Iris goniocarpa is an accepted name by the RHS and it was last listed in the RHS Plant Finder in 2011.

==Distribution and habitat==
Iris goniocarpa is native to temperate and tropical Asia.

===Range===
It is found within China, in many Provinces of China, (including Guangxi (Gansu), Hubei, Qinghai, Shanxi, Sichuan, Xizang (also referred to as Tibet,)and Yunnan,). In Sichuan, it is found on 'Haizi Shan', part of the Daxue Mountains.
It is also found within tropical Asia, in India (including Sikkim, and Nepal,), Bhutan, and Myanmar (also known as Burma).

It is found on the slopes of the Himalayan mountains.

===Habitat===
It grows on alpine grasslands and meadows, and in open forests of mountain valleys, on granite soils.

They can be found at an altitude of 2700 to 5500 m above sea level.

==Cultivation==
It is not hardy to in the UK, but can be grown in an alpine house or bulb frame.
It is hardy in Europe, but needs shelter from winter wetness.

It can be grown in well-drained soils. It is tolerant of different pH levels.

It prefers positions in sun.

It needs moisture during the spring but not at winter times. It also needs a dry summer period.

It is thought to be best planted in September and October, to get blooms for the next year.

===Propagation===
It can be propagated by division or by seed growing. Original herbarium specimens were grown from seed.

===Hybrids and cultivars===
Iris goniocarpa has the following varieties; 'Felina', 'Goniocarpa Alpina', 'Goniocarpa Pratensis', 'Pardaline', 'Tenella'.

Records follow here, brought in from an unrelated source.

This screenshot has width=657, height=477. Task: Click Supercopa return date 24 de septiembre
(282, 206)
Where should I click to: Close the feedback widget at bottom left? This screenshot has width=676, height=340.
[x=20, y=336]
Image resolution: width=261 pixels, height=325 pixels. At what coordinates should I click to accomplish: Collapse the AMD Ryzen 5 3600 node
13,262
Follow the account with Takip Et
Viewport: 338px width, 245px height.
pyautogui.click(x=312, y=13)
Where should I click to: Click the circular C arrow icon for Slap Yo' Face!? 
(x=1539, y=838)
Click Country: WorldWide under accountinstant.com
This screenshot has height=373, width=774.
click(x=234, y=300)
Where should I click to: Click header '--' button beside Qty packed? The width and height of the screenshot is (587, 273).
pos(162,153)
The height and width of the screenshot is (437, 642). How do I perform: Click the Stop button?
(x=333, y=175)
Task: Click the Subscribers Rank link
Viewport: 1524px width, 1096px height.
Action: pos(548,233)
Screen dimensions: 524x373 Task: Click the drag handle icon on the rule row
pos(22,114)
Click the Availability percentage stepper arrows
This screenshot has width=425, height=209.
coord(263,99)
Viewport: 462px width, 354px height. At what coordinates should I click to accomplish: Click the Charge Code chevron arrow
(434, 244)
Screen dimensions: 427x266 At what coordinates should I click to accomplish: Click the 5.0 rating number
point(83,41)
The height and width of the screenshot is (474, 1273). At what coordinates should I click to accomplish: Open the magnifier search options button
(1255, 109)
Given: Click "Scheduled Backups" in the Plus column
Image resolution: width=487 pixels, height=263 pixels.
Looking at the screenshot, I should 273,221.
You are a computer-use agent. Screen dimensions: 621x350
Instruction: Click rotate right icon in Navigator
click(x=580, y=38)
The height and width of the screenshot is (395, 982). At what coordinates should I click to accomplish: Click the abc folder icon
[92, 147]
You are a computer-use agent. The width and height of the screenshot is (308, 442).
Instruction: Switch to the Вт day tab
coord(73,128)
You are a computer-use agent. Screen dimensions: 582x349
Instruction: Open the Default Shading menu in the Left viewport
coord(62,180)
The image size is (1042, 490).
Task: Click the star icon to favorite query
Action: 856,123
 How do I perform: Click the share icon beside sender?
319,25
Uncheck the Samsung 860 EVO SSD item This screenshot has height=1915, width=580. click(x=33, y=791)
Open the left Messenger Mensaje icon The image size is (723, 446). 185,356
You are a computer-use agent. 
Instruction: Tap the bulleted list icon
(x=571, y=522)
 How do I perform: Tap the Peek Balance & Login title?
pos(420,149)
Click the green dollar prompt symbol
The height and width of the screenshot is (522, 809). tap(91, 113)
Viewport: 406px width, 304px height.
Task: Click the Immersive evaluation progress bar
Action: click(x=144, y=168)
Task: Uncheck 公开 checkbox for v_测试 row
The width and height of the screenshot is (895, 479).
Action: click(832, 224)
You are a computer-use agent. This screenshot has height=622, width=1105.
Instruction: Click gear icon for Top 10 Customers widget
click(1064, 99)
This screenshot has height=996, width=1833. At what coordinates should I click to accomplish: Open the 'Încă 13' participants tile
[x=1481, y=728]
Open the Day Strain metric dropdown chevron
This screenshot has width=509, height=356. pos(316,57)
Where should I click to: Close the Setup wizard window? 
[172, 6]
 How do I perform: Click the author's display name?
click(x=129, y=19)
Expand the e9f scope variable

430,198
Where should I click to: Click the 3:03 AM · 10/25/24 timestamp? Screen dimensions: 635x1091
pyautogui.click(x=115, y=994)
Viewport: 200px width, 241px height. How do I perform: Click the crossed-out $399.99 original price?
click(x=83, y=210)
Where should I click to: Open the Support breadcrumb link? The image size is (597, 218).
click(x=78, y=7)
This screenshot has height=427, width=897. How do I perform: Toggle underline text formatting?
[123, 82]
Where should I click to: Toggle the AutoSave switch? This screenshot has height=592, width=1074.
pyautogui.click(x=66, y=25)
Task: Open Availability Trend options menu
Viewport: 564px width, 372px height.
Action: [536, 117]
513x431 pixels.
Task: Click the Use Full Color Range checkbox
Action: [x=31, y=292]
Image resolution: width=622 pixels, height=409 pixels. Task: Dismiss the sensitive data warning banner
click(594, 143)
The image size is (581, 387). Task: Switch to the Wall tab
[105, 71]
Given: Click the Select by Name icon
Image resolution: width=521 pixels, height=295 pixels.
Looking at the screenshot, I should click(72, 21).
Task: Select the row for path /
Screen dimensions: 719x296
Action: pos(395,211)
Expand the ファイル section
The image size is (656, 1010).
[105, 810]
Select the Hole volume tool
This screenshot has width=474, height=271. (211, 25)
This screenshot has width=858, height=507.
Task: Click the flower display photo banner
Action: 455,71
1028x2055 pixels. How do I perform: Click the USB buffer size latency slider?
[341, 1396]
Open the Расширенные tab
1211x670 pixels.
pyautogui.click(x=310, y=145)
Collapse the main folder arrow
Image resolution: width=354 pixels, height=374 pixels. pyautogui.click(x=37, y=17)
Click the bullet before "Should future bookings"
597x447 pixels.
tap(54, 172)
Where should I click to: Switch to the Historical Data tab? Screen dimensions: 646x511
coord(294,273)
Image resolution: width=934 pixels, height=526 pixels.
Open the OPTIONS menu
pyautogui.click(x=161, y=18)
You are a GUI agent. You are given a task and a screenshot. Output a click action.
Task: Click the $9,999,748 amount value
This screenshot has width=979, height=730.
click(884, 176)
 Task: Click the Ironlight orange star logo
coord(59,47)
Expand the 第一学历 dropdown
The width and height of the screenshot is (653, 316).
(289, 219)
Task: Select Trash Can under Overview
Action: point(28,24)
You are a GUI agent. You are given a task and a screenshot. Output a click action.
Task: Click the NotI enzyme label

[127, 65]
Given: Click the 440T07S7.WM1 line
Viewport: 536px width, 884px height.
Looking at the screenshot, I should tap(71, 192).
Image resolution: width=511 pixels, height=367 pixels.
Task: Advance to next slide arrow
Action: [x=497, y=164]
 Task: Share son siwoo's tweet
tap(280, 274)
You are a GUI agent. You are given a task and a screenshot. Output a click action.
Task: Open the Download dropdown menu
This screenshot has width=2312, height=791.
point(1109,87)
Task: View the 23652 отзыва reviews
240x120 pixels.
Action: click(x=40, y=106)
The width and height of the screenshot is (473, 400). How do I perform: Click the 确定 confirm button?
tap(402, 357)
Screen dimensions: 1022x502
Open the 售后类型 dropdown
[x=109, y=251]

Note, Iris goniocarpa var. grossa Y.T.Zhao is classified as a synonym of Iris cuniculiformis

==Uses==
It is used in native Tibetan folk medicine.

==Sources==
- Mathew, B. 1981. The Iris. 67.
- Waddick, J. W. & Zhao Yu-tang. 1992. Iris of China.
- Wu Zheng-yi & P. H. Raven et al., eds. 1994–. Flora of China (English edition).